I recently went from living mostly in a single fashion, to living in very close proximity with two other human beings. It’s definitely true that we as human beings learn more about ourselves when we interact with others. Do you ever find yourself in other people? What I mean by that is: What attracts you to other people?. That’s a question that I’ve been asking myself throughout this entire process. The more I get to know about these people, the more I realize that “I am you. You are me. We are one. ” is the truest statement ever.

To simplify it, did you grow up hearing ” Be careful who you keep company with.”? As much as we may dislike to admit it, the people in our lives are simply reflections of us. So if I’m letting people in my life who don’t seem right, it may be a good idea to do some digging and take stock of where I am emotionally, psychologically, physically, etc. Now this isn’t always the case. Sometimes there are people who I like to call “Energy Vampires”. They see my energy and they want some, so they attach themselves to me and now I’m stuck with someone that I didn’t even realize did absolutely nothing to be in my space except charm the pants off me and I’m the one suffering. So I say sayonara and make a swift exit!
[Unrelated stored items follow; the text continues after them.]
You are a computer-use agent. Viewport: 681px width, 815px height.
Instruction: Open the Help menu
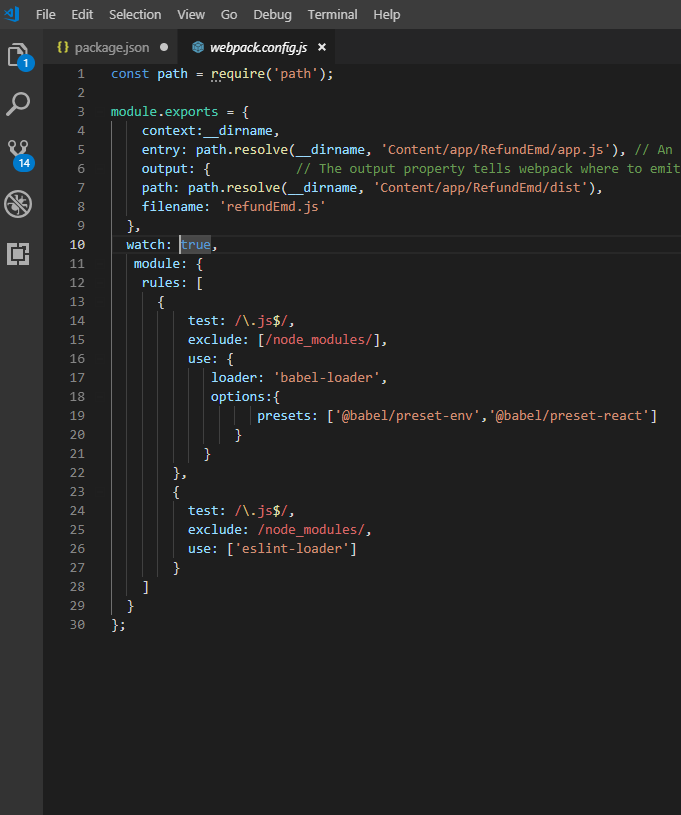(387, 15)
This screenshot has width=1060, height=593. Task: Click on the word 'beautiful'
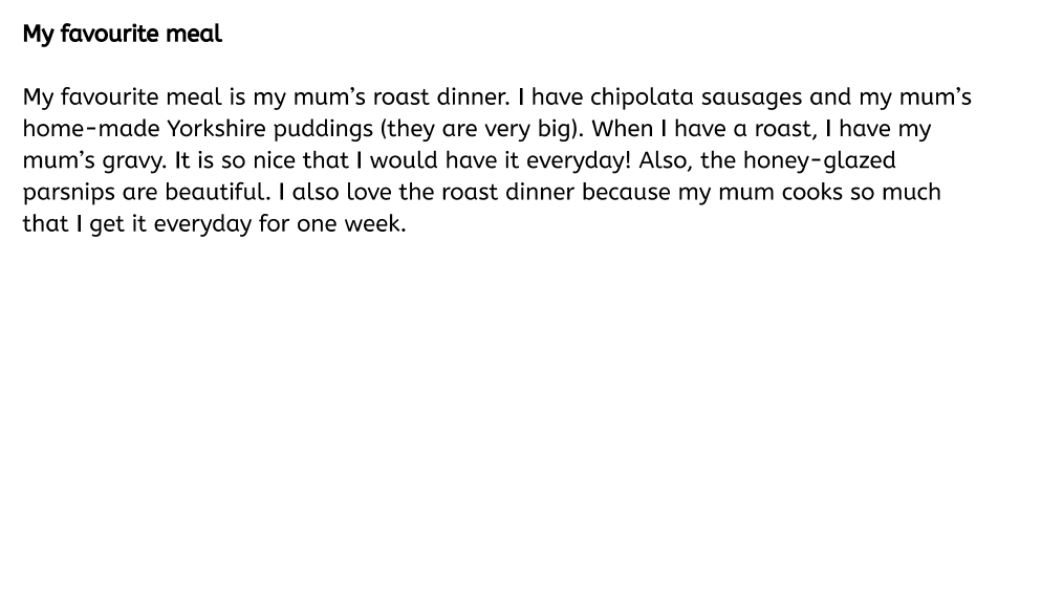point(217,192)
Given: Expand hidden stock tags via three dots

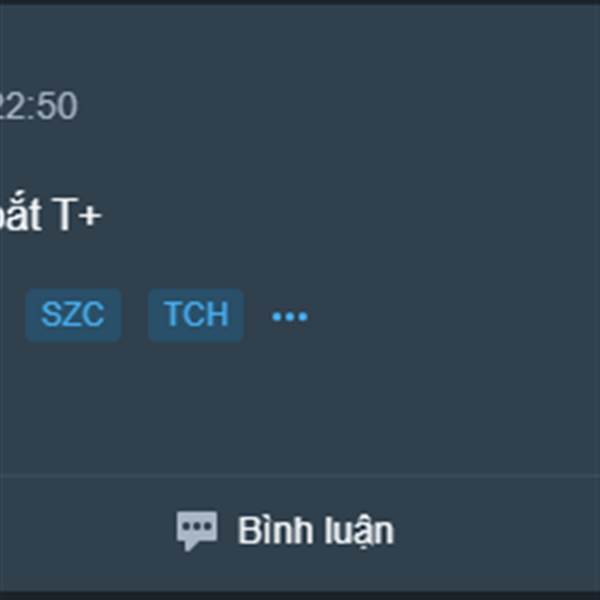Looking at the screenshot, I should point(290,316).
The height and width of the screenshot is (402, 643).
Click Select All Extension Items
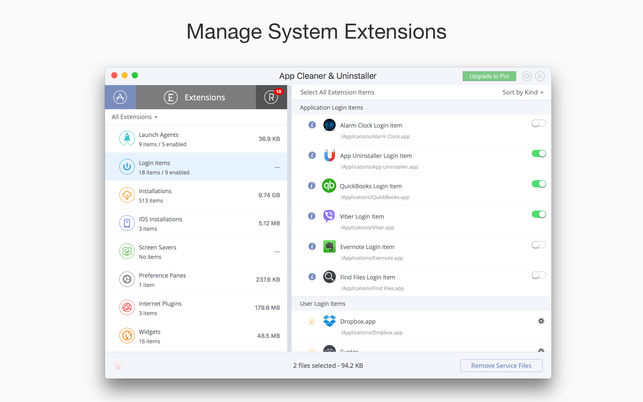coord(337,92)
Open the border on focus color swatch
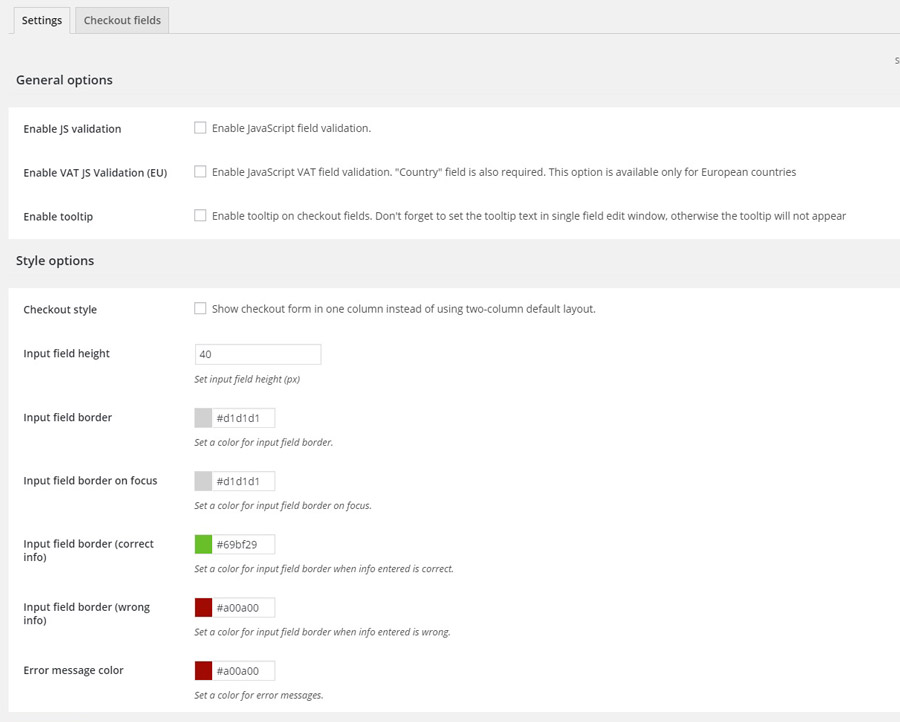Screen dimensions: 900x722 point(203,481)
How do I know who means well and who means ill? Well, that’s the tricky question isn’t it? In living in collective, I consistently question. I’m always asking if this is real. I’m always waiting for these people to turn on me or make a swift exit themselves. But in reality, when I surround myself with giving people and we’re all focused on giving to each other, we’re not thinking about taking and running, we’re thinking about giving and building off what each of us possess and give to each other. We each have our roles and even though those roles switch, they still stay very much the same. One of my loves likes to say that they “call things into existence”. I’ve called it “Manifestation” for years. I manifested a collective over the course of years. It kept coming and being entirely too messed up for me to truly invest. I manifest my life moving forward. My responsibility is to be ready for the manifestation to appear.

But enough about me. What do you manifest? Where does your collective lie? What is your self love plan? Do you have a plan? Who has your back?